Annual International Herpesvirus Workshop, Date: 2013/07/20 - 2013/07/24, Location: Grand Rapids, Michigan, USA

Publication date: 2013-01-01

Author:

Sijmons, Steven
Vissani, Aldana ; Silva Tordoya, Maria ; Muylkens, Benoît ; Thiry, Etienne ; Maes, Piet ; Matthijnssens, Jelle ; Barrandeguy, Maria ; Van Ranst, Marc

Abstract:

Equid herpesvirus 3 (EHV-3) is a member of the subfamily Alphaherpesvirinae that infects horses and causes equine coital exanthema. Although the whole genome of four equine alphaherpesviruses (EHV-1, EHV-4, EHV-8 and EHV-9) has been published, the sequence knowledge for EHV-3 is limited to fragments of the DNA polymerase, the DNA packaging protein and the glycoprotein G. We therefore determined the complete genome sequence of EHV-3. EHV-3 was grown on equine dermal cells and purified with sucrose gradient ultracentrifugation.
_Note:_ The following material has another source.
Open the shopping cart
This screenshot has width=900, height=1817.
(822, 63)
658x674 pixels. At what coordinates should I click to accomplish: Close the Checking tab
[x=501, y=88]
Subsequently, residual equine DNA was degraded through nuclease digestion after which viral DNA was extracted. Viral DNA was amplified using multiple displacement amplification and sequenced using 454 and Illumina next-generation sequencing platforms. Sequence reads were mapped on the equine genome and unmapped reads were collected for further assembly. De novo assemblies were conducted separately using 454 and Illumina datasets (with Newbler and Velvet respectively) and contigs were merged using Phrap. This resulted in 12 contigs that could be extended and joined by an iterative mapping of the sequence reads on the contig sequences. The resulting EHV-3 genome sequence is 152kb in size. EHV-3 ORFs are arranged in the same order as in the other known equine alphaherpesviruses with no proof of additional ORFs. ORF76, however, is positioned inside the internal/terminal repeat and encodes only the carboxy-terminal half compared to other equine alphaherpesviruses. Consequently, EHV-3 is predicted to encode 76 distinct genes, four of which are duplicated (ORFs 64, 65, 66 and 76) in the internal/terminal repeat, resulting in a total of 80 genes. Genetic comparison demonstrated that EHV-3 is the most divergent of the equine alphaherpesviruses, possessing nucleotide similarities ranging from 62.4 to 65.4% with EHV-1, EHV-4, EHV-8 and EHV-9.